Yes, I am an artist.
I’m a writer.
My medium isn’t soft pastels or rhythmic runs; I don’t create with acrylics or arching melodies.
My art is made of words. Nouns, adjectives, and verbs strung together to tell the stories that vibrate across my heartstrings. I see the world not through color or song, but through description and analysis.
My mind begins to craft the retelling even as I’m in the middle of the living. It’s not contrived—it’s how I’m wired. It makes me come alive.
Surely writing, like all artistry, requires discipline and intentional focus. It’s not all creative inspiration just floating by. But one way I know I’m an artist is when I’m not trying to make art, but art is trying to make me.
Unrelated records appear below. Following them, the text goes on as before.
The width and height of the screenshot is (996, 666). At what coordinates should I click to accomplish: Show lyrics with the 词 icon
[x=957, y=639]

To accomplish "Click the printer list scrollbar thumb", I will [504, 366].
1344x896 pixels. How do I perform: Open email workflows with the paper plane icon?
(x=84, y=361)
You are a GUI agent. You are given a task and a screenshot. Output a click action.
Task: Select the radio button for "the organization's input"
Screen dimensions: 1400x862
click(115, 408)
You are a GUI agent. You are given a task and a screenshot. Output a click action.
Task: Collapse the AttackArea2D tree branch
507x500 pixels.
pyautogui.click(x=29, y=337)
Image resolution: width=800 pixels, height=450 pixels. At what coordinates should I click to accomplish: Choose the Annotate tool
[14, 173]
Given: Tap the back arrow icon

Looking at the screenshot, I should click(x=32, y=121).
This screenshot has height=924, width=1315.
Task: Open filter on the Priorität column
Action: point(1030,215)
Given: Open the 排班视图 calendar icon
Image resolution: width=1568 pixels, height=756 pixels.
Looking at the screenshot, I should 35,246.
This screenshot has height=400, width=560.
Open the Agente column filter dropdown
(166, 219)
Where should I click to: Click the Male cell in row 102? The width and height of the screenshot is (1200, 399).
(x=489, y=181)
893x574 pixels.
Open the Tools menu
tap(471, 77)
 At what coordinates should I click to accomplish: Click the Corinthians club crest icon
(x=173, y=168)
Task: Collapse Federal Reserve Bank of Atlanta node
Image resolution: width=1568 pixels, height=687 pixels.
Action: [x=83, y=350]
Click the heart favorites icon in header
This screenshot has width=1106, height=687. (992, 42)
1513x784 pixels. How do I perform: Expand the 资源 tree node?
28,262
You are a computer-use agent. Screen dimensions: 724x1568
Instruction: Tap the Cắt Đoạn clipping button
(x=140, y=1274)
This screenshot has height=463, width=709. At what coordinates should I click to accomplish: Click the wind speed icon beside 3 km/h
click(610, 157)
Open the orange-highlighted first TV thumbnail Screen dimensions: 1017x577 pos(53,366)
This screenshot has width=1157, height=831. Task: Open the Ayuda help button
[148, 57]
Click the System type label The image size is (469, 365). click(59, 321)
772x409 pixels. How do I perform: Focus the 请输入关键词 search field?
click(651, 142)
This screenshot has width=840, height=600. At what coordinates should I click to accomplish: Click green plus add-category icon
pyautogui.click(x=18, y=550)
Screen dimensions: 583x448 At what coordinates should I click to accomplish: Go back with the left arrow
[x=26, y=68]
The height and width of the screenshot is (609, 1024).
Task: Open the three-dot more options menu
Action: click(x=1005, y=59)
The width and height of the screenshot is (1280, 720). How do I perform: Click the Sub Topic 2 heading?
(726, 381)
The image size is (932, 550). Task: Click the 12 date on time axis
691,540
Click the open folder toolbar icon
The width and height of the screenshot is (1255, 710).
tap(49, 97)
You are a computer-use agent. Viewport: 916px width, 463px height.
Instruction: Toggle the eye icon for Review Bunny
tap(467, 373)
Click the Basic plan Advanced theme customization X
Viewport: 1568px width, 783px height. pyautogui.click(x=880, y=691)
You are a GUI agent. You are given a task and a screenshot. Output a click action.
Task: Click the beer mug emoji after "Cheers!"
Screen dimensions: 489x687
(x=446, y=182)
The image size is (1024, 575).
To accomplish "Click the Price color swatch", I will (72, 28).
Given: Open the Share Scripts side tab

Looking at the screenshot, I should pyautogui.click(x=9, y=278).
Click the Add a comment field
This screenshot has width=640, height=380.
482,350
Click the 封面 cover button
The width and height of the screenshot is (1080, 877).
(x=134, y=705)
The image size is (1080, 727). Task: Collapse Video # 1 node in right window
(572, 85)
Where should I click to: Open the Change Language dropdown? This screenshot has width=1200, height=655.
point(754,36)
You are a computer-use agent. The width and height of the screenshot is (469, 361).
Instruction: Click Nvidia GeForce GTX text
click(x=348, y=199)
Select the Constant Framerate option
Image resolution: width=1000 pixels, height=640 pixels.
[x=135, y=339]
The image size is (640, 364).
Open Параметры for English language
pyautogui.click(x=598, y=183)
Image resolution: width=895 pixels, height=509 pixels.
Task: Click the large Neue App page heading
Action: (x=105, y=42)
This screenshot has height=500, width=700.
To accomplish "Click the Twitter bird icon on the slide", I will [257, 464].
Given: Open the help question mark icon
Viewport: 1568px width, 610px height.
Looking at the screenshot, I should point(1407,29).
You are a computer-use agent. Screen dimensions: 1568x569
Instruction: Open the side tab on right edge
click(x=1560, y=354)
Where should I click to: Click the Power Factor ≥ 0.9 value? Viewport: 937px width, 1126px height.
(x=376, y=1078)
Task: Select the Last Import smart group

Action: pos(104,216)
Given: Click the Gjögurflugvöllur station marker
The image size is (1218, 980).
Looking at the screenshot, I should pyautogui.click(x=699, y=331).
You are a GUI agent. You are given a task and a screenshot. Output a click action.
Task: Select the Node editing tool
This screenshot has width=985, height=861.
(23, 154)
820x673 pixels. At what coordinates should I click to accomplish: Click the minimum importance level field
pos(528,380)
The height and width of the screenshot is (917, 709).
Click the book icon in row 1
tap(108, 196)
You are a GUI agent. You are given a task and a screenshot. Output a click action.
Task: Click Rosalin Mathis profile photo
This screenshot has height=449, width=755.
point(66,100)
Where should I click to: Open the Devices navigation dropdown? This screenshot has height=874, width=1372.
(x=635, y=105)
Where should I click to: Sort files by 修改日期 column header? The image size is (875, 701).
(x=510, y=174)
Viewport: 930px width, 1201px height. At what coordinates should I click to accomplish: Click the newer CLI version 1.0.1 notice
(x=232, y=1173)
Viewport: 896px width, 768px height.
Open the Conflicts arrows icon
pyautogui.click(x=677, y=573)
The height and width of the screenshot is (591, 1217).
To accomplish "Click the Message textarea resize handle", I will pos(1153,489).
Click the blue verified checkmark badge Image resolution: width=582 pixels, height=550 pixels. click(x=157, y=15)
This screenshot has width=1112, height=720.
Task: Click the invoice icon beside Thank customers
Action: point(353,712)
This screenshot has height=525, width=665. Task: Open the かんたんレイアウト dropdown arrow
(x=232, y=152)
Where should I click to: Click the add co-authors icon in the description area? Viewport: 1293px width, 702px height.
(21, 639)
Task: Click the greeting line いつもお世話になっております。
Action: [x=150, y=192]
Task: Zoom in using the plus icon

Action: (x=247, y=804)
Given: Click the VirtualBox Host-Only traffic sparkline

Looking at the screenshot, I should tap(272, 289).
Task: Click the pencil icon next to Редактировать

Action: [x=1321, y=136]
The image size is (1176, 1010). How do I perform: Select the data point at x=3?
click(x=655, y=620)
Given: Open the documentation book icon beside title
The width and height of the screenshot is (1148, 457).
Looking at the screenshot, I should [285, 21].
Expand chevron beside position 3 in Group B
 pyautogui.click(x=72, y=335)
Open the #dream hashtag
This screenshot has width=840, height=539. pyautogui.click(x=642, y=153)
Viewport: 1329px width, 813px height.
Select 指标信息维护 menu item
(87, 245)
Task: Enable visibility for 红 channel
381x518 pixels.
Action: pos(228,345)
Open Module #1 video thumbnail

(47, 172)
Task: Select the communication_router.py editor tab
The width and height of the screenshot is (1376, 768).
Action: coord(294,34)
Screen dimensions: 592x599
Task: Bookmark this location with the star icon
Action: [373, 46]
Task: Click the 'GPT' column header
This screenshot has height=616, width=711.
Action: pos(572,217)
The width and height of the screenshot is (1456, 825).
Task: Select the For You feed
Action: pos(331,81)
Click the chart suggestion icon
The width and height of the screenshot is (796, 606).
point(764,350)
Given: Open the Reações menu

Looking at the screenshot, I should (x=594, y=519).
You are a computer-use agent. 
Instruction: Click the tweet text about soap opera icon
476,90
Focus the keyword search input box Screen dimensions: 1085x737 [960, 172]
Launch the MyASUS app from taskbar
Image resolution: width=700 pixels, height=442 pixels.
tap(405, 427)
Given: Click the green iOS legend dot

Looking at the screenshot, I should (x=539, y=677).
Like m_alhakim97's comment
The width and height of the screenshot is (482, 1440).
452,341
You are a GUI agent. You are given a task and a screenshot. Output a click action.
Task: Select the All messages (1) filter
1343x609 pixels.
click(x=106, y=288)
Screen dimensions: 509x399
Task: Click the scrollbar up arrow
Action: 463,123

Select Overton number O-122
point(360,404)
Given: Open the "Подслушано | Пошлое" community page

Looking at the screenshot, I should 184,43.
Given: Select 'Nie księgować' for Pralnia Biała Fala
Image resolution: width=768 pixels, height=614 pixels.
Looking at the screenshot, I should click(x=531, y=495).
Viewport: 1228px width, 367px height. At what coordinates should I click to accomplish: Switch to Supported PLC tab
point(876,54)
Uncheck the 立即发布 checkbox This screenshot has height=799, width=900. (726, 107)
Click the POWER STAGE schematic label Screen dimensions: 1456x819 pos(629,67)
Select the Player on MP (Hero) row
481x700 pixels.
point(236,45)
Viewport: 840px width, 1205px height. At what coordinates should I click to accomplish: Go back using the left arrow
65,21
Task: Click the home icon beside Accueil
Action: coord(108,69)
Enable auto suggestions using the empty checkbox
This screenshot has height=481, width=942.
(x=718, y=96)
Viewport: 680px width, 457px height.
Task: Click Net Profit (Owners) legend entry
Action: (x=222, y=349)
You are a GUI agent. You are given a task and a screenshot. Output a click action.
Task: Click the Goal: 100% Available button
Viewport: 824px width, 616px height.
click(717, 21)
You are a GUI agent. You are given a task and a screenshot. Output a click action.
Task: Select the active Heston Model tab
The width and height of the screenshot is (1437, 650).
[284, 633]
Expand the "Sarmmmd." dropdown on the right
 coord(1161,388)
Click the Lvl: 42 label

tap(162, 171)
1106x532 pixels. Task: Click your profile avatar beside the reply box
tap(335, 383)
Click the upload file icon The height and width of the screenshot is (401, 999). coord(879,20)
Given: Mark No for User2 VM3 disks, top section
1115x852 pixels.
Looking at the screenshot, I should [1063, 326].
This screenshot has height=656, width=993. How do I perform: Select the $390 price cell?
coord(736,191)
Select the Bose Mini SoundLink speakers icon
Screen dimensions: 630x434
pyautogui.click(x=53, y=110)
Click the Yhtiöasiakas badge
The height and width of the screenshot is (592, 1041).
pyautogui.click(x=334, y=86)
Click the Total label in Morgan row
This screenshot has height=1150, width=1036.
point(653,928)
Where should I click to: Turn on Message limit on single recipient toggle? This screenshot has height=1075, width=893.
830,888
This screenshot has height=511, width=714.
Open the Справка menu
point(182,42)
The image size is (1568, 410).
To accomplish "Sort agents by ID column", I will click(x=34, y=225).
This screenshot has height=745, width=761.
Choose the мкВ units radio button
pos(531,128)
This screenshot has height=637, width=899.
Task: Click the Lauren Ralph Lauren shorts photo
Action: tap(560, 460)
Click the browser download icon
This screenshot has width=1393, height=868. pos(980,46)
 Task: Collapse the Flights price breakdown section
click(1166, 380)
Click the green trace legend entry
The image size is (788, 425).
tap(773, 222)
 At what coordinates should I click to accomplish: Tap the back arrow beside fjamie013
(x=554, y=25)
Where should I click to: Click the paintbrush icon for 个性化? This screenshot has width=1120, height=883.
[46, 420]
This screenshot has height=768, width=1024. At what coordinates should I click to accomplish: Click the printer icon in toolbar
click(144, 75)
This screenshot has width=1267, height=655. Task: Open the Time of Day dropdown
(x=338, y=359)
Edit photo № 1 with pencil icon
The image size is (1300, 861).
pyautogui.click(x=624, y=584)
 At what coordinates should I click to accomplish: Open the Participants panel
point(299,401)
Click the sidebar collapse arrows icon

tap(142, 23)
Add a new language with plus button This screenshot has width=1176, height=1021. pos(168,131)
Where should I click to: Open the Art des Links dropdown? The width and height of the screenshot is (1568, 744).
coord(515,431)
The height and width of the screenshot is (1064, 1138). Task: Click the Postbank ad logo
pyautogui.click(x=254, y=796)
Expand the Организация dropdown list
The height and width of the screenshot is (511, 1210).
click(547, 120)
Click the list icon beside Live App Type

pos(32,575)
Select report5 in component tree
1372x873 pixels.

The art I can’t not create.
The words can’t not write.
(The ESL teacher in me cringes at my repeated use of a double negative, but sometimes the incorrect is just plain right. There’s no truer way to say it.)
But there was an invitation to art I can't ignore. Every week I try to create something. Sometimes I can exhale the deep satisfaction of doing the thing God gave me to do. To make art. Not perfect masterpieces—no, messy blog posts, yes—but to get to know Him through the messy, mundane, beautiful process of making it.
God calls to me through my art. The Word lived out calls to me.
Through my art I respond, and invite others to join with me.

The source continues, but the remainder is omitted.